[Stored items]
---------------

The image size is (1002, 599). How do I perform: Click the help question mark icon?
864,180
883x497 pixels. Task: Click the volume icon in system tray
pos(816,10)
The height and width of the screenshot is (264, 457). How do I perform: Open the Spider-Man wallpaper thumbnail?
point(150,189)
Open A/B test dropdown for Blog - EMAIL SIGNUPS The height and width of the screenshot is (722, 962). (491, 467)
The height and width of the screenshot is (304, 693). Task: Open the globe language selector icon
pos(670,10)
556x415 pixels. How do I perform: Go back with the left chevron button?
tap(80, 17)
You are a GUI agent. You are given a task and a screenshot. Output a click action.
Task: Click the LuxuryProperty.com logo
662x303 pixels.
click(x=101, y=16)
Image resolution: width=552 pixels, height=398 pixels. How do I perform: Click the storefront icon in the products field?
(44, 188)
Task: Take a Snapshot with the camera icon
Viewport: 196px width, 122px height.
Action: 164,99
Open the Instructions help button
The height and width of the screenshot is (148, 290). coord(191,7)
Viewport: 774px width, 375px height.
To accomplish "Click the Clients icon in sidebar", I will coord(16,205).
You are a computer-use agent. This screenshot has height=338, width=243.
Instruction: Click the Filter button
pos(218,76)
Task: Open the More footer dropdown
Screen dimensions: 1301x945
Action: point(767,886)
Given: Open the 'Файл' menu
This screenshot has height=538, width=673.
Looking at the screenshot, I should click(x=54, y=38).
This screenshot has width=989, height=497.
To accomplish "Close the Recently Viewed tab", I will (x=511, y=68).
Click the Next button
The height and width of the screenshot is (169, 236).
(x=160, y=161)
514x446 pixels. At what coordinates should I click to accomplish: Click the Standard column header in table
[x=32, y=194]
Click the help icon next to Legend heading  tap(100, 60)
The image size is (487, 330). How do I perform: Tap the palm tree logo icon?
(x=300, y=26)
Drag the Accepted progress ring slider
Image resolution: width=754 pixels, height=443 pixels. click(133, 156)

---------------

= TASK PROMPT =
Write out every record again, exactly as it was written.

= FINISHED TASK =
The image size is (1002, 599). How do I perform: Click the help question mark icon?
864,180
883x497 pixels. Task: Click the volume icon in system tray
pos(816,10)
The height and width of the screenshot is (264, 457). How do I perform: Open the Spider-Man wallpaper thumbnail?
point(150,189)
Open A/B test dropdown for Blog - EMAIL SIGNUPS The height and width of the screenshot is (722, 962). (491, 467)
The height and width of the screenshot is (304, 693). Task: Open the globe language selector icon
pos(670,10)
556x415 pixels. How do I perform: Go back with the left chevron button?
tap(80, 17)
You are a GUI agent. You are given a task and a screenshot. Output a click action.
Task: Click the LuxuryProperty.com logo
662x303 pixels.
click(x=101, y=16)
Image resolution: width=552 pixels, height=398 pixels. How do I perform: Click the storefront icon in the products field?
(44, 188)
Task: Take a Snapshot with the camera icon
Viewport: 196px width, 122px height.
Action: 164,99
Open the Instructions help button
The height and width of the screenshot is (148, 290). coord(191,7)
Viewport: 774px width, 375px height.
To accomplish "Click the Clients icon in sidebar", I will coord(16,205).
You are a computer-use agent. This screenshot has height=338, width=243.
Instruction: Click the Filter button
pos(218,76)
Task: Open the More footer dropdown
Screen dimensions: 1301x945
Action: point(767,886)
Given: Open the 'Файл' menu
This screenshot has height=538, width=673.
Looking at the screenshot, I should click(x=54, y=38).
This screenshot has width=989, height=497.
To accomplish "Close the Recently Viewed tab", I will (x=511, y=68).
Click the Next button
The height and width of the screenshot is (169, 236).
(x=160, y=161)
514x446 pixels. At what coordinates should I click to accomplish: Click the Standard column header in table
[x=32, y=194]
Click the help icon next to Legend heading  tap(100, 60)
The image size is (487, 330). How do I perform: Tap the palm tree logo icon?
(x=300, y=26)
Drag the Accepted progress ring slider
Image resolution: width=754 pixels, height=443 pixels. click(133, 156)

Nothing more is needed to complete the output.